Le ragioni per cui fare un figlio sono molteplici. Può essere un gesto egoistico per garantirsi qualcuno che contribuisca al sostentamento della famiglia e che si prenda cura dei genitori una volta anziani. Può essere un atto biologico puramente evoluzionistico, l’istinto di prosecuzione della specie.
Alzando un po’ l’asticella potremmo riconoscere un'occasione di riparazione di un passato affettivo turbolento o doloroso, generando una forma di amore unica, pacificante.
Esiste anche la ragione sociale: fare un figlio rappresenta il compimento di un ciclo e soprattutto un valido indicatore sulla bontà della società stessa. Opinabile certo, ma necessario al mantenimento di una struttura complessa come la civiltà.

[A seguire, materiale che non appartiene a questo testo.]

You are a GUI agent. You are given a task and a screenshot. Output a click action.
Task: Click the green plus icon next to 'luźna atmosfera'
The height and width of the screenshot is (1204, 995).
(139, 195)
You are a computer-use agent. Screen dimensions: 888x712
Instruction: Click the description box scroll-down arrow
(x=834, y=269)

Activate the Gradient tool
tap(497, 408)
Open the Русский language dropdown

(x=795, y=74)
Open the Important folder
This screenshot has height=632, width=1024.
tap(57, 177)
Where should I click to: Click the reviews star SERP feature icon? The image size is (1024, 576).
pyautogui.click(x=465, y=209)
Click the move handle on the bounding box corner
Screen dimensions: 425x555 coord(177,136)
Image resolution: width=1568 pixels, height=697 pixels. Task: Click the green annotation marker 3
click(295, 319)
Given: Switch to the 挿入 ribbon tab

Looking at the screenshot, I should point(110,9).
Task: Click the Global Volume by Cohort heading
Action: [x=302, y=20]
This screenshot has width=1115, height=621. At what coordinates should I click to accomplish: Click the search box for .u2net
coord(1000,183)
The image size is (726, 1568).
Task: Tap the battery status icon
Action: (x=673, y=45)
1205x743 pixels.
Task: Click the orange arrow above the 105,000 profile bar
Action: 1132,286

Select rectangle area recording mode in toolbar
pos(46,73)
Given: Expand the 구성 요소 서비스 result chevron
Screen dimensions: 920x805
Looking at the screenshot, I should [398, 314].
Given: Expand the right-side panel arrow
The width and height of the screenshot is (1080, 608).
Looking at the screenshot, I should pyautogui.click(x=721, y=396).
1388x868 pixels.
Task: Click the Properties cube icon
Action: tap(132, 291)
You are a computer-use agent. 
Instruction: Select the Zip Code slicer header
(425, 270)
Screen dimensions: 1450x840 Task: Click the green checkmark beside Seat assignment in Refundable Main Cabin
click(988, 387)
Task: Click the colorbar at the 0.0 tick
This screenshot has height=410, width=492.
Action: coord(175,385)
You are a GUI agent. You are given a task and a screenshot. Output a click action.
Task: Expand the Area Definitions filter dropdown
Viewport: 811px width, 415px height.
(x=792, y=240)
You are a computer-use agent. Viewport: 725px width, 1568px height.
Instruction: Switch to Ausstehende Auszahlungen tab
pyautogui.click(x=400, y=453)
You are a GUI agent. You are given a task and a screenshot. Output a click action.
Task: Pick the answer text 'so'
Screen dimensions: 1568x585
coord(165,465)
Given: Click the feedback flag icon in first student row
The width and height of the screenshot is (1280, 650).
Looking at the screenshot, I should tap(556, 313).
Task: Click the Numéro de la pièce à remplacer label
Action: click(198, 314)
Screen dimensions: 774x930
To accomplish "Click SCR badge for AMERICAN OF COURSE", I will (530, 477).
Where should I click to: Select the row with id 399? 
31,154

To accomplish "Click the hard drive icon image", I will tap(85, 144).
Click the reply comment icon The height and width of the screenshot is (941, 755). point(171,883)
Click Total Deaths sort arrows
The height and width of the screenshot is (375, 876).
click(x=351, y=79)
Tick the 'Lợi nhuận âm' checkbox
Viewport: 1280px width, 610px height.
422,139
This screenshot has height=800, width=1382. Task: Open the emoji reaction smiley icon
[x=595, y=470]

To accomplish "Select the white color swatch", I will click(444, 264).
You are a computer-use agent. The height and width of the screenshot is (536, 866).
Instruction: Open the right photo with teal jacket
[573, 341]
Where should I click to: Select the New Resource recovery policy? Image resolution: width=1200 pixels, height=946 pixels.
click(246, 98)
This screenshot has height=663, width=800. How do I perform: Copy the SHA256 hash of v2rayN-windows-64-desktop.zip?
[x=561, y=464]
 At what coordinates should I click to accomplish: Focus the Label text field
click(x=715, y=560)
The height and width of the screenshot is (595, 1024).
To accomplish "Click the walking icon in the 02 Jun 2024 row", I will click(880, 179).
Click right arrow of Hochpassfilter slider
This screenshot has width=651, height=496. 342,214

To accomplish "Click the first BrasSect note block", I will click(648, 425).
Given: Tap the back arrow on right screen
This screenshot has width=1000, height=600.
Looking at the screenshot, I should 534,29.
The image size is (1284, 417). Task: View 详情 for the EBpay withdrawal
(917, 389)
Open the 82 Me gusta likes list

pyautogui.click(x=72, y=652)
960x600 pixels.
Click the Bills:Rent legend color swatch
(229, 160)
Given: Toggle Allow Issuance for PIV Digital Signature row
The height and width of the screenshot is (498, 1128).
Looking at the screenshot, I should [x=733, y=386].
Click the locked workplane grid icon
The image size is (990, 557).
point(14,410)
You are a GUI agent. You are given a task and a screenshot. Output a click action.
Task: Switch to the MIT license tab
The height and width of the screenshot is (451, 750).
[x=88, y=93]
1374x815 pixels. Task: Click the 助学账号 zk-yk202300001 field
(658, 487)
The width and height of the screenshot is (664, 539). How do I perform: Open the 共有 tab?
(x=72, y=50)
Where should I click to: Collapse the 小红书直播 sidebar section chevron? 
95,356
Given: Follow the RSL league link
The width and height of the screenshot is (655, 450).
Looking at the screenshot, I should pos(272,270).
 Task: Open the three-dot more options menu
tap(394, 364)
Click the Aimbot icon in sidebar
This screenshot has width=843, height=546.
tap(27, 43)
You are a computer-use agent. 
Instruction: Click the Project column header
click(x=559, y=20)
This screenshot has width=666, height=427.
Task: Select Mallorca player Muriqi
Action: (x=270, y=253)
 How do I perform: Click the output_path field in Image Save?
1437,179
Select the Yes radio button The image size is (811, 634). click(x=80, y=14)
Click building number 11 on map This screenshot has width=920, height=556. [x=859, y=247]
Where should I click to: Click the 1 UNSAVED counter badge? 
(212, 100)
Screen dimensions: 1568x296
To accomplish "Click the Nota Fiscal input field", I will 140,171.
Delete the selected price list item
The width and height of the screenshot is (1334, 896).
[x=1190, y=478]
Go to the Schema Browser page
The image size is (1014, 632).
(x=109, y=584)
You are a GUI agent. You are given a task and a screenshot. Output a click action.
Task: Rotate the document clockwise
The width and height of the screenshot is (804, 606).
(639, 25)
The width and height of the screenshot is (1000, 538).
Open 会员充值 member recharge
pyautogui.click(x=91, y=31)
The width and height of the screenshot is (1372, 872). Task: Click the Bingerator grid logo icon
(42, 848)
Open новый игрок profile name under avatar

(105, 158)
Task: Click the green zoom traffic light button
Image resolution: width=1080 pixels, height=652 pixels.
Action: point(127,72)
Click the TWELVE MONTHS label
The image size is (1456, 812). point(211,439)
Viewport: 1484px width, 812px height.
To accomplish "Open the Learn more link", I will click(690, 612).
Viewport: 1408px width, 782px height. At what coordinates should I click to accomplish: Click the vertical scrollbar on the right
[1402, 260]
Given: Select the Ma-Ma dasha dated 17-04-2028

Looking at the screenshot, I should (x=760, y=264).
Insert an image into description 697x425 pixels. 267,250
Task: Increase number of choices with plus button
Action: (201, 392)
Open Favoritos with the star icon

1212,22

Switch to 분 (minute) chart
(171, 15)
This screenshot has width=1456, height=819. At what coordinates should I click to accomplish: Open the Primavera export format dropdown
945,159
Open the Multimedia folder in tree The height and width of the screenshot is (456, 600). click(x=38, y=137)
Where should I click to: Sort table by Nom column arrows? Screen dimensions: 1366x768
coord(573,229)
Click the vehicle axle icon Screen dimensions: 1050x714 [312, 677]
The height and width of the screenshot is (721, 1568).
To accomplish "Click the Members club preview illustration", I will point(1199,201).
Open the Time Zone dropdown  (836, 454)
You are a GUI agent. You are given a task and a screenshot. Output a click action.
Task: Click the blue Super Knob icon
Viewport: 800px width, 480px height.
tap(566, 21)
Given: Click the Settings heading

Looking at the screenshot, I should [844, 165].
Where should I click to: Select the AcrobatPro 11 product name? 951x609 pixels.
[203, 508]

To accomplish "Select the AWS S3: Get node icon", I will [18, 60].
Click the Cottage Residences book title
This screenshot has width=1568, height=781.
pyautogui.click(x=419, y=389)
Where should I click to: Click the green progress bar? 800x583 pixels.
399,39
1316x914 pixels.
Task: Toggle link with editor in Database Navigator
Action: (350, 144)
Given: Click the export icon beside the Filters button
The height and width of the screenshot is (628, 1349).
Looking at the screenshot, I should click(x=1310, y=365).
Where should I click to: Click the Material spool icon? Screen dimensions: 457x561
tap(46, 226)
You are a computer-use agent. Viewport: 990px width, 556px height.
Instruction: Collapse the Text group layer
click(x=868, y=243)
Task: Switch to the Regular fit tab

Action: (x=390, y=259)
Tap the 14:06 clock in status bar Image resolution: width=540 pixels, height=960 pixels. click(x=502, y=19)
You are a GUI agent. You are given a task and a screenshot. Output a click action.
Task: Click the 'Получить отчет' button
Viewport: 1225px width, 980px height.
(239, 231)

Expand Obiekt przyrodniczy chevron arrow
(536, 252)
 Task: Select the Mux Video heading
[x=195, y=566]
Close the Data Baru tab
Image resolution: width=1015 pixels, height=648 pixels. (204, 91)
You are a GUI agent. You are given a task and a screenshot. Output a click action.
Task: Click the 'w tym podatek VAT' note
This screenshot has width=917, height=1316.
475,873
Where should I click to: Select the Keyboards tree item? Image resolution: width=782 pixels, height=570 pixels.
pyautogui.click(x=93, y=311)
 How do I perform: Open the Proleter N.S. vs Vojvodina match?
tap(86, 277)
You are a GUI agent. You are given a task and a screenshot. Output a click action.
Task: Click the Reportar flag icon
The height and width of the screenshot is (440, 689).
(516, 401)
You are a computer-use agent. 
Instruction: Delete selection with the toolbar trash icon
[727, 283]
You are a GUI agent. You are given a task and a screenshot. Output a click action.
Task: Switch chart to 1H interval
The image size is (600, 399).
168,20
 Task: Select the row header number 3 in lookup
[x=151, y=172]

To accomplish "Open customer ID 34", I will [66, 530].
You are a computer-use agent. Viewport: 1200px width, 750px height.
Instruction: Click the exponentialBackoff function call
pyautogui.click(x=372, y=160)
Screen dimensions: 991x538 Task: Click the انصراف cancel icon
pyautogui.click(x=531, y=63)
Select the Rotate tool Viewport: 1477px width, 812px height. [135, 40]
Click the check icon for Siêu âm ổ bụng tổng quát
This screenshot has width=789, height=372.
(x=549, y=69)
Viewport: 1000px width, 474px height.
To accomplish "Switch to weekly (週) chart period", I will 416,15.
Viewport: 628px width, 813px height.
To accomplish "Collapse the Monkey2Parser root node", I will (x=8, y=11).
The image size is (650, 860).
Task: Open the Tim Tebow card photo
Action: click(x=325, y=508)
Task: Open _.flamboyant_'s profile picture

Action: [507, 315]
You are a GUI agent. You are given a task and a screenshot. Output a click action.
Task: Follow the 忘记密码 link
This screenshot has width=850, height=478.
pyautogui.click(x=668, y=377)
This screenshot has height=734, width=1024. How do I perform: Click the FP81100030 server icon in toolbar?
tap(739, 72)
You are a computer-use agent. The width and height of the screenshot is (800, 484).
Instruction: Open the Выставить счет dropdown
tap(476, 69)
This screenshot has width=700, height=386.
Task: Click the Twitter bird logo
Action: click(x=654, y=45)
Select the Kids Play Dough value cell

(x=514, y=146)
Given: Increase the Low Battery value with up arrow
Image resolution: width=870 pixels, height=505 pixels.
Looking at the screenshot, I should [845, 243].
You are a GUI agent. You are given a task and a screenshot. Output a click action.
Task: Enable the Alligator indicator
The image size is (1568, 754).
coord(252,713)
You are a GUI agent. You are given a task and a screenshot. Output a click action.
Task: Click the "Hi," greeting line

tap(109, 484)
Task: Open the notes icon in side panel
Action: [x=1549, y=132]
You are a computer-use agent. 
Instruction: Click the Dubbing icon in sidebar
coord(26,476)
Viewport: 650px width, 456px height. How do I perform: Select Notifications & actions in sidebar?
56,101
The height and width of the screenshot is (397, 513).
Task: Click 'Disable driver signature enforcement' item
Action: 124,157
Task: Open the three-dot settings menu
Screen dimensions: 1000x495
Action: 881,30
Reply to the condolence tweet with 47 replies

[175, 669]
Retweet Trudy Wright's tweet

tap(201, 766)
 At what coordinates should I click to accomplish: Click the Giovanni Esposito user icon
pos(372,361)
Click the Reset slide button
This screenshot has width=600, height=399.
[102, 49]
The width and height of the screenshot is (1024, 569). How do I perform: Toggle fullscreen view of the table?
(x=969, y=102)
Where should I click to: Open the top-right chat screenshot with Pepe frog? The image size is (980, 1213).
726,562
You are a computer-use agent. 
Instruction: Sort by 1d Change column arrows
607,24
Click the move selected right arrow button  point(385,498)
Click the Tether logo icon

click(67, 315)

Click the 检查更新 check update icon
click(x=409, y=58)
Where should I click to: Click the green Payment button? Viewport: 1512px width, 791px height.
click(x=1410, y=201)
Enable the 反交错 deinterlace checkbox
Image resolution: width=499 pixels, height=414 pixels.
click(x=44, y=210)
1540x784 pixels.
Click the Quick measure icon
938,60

Cosa accade quando una donna non vuole figli o non riuscisse ad averne?
Su quest'ultimo presupposto si basa “Il dio per metà donna”: ambientato nella profonda India rurale ma contemporanea, l’infertilità della coppia formata da Kali e Ponna si rivela in tutto il suo dolore. Famiglie e società che non lasciano spazio al libero arbitrio o che non permettono difformità alla tradizione fanno da sfondo al consumarsi lento ma inesorabile del rapporto tra i due protagonisti. In un mondo che ci viene raccontato come pieno di possibilità, la realtà rimane crudele e ruvida quando tutti i tentativi di conformarsi finiscono a vuoto.